**Task to complete**: Express the records below as a Markdown table with the columns Row and Line, giving each line its own numbered row and skipping blank lines. Leave the pictures out of the table.

**The records**:
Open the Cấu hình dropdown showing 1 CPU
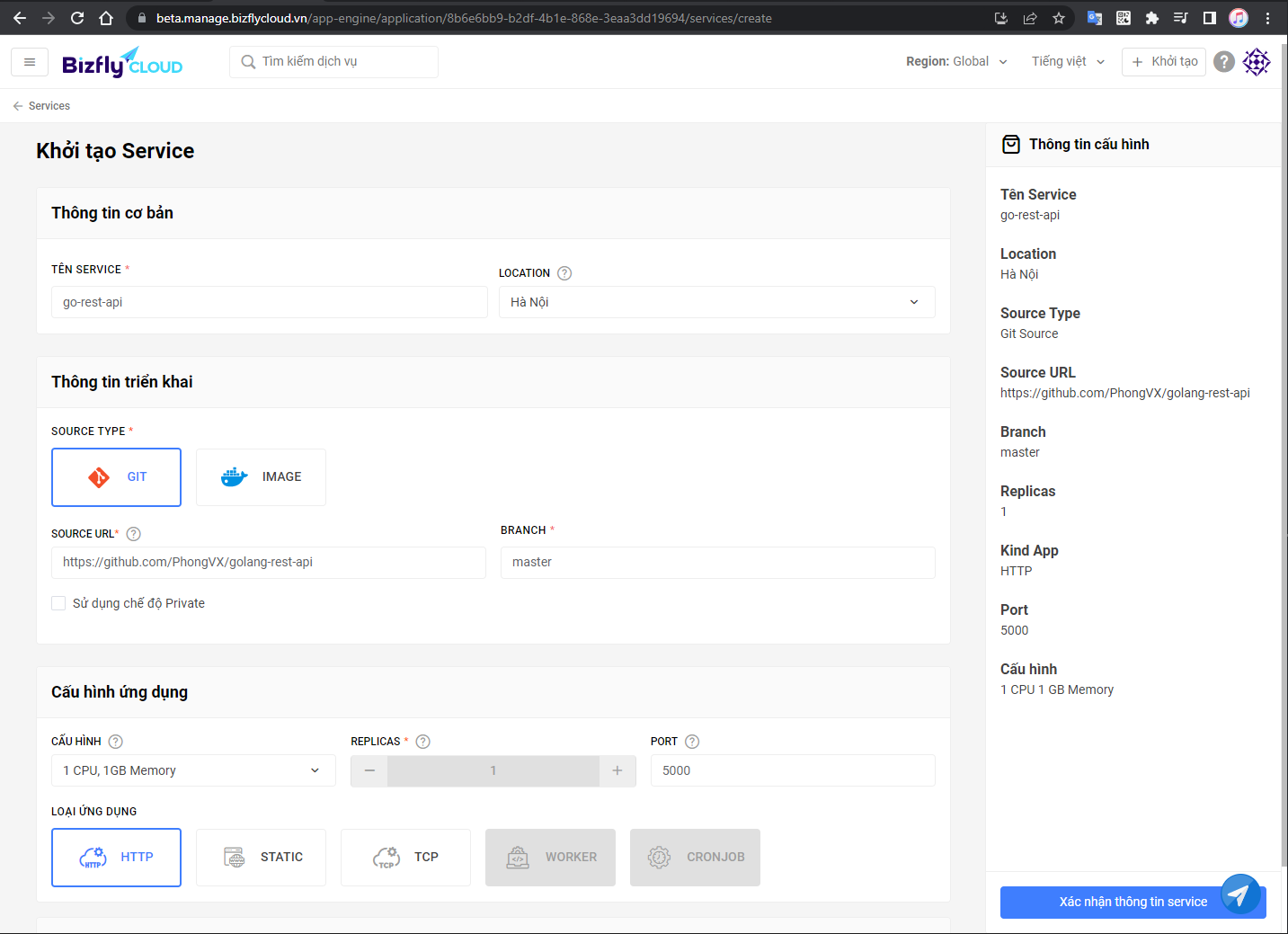Viewport: 1288px width, 934px height. pos(192,769)
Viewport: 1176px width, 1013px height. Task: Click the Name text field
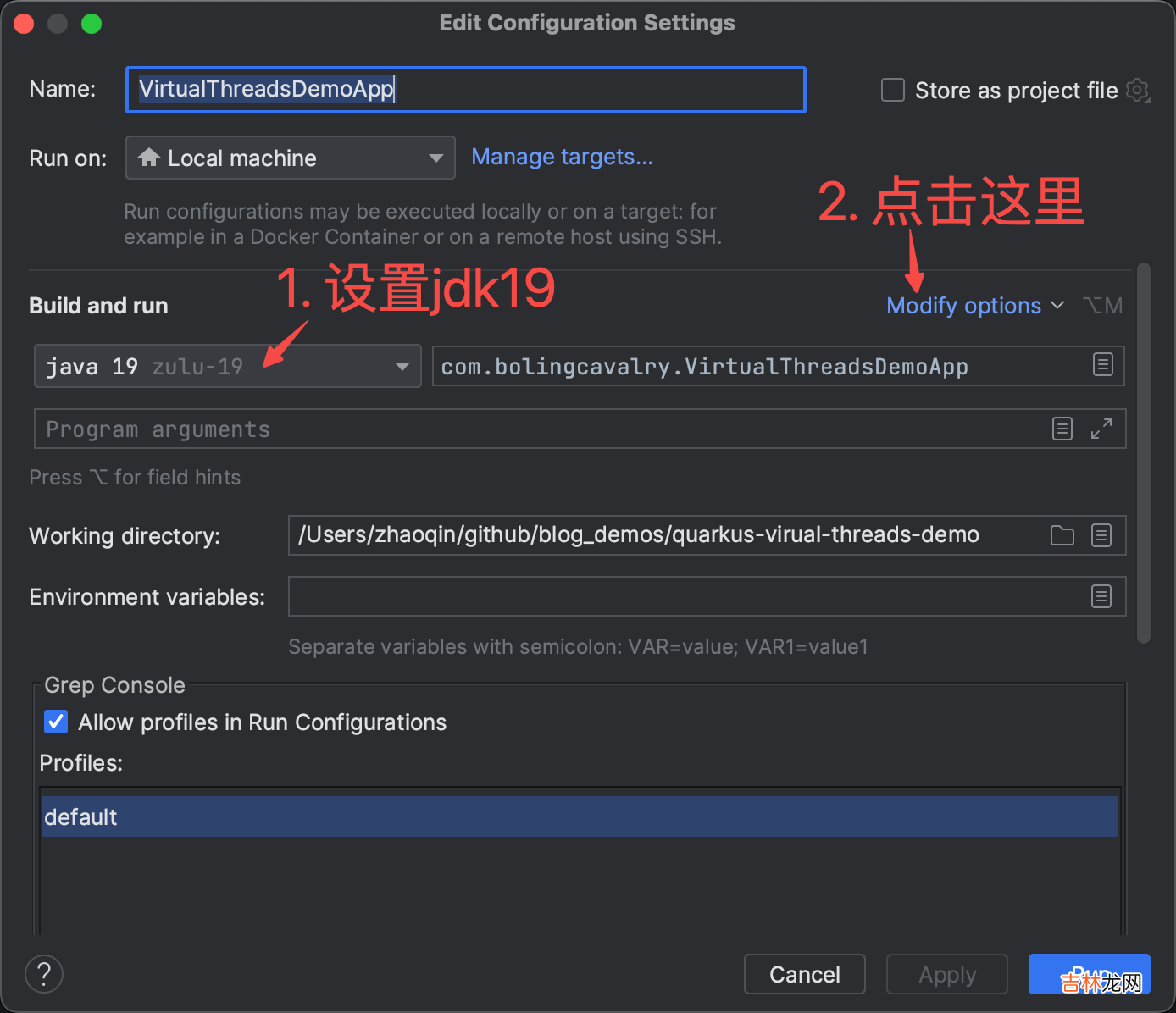point(466,90)
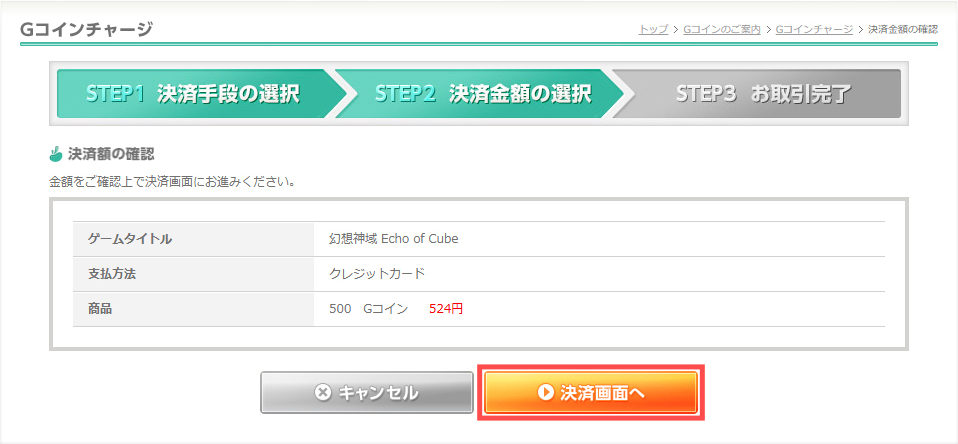Viewport: 958px width, 444px height.
Task: Proceed with the 決済画面へ button label
Action: point(603,393)
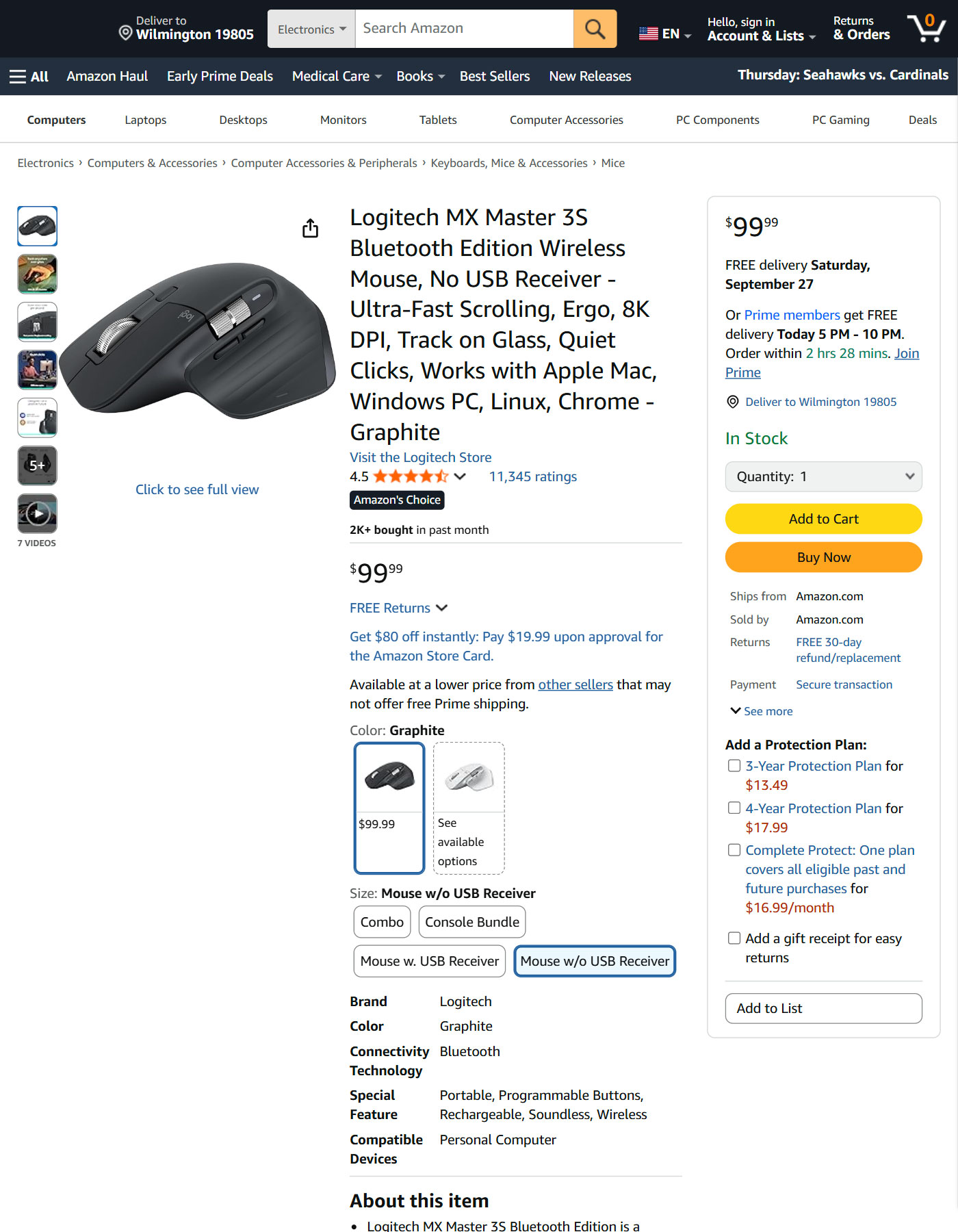The width and height of the screenshot is (958, 1232).
Task: Open the shopping cart icon
Action: coord(926,29)
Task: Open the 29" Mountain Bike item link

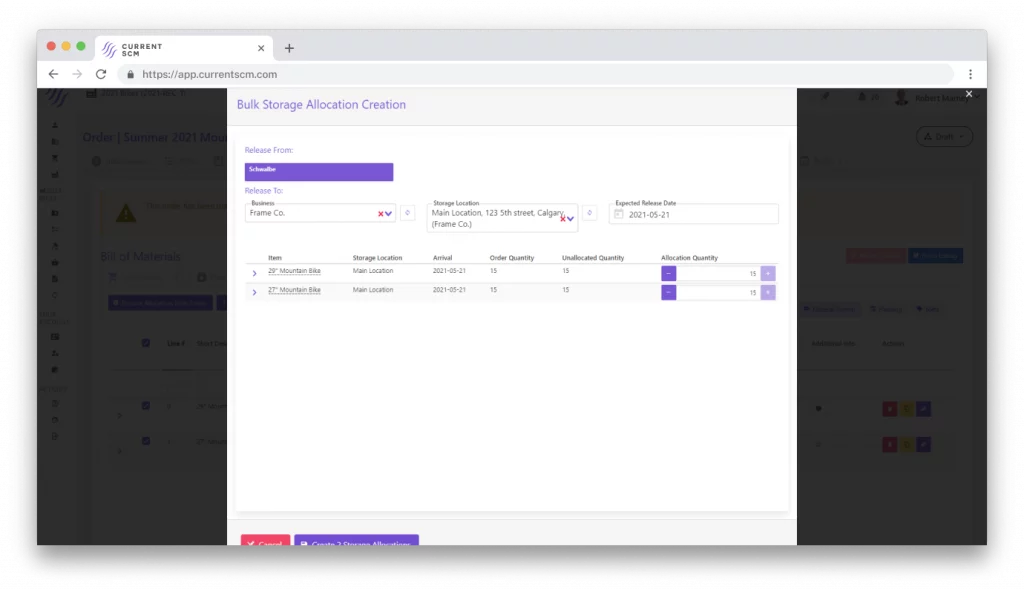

**Task answer**:
| Row | Line |
|---|---|
| 1 | Open the Cấu hình dropdown showing 1 CPU |
| 2 | Viewport: 1288px width, 934px height. pos(192,769) |
| 3 | Viewport: 1176px width, 1013px height. Task: Click the Name text field |
| 4 | point(466,90) |
| 5 | Viewport: 958px width, 444px height. |
| 6 | Task: Proceed with the 決済画面へ button label |
| 7 | Action: point(603,393) |
| 8 | The width and height of the screenshot is (958, 1232). |
| 9 | Task: Open the shopping cart icon |
| 10 | Action: coord(926,29) |
| 11 | Task: Open the 29" Mountain Bike item link |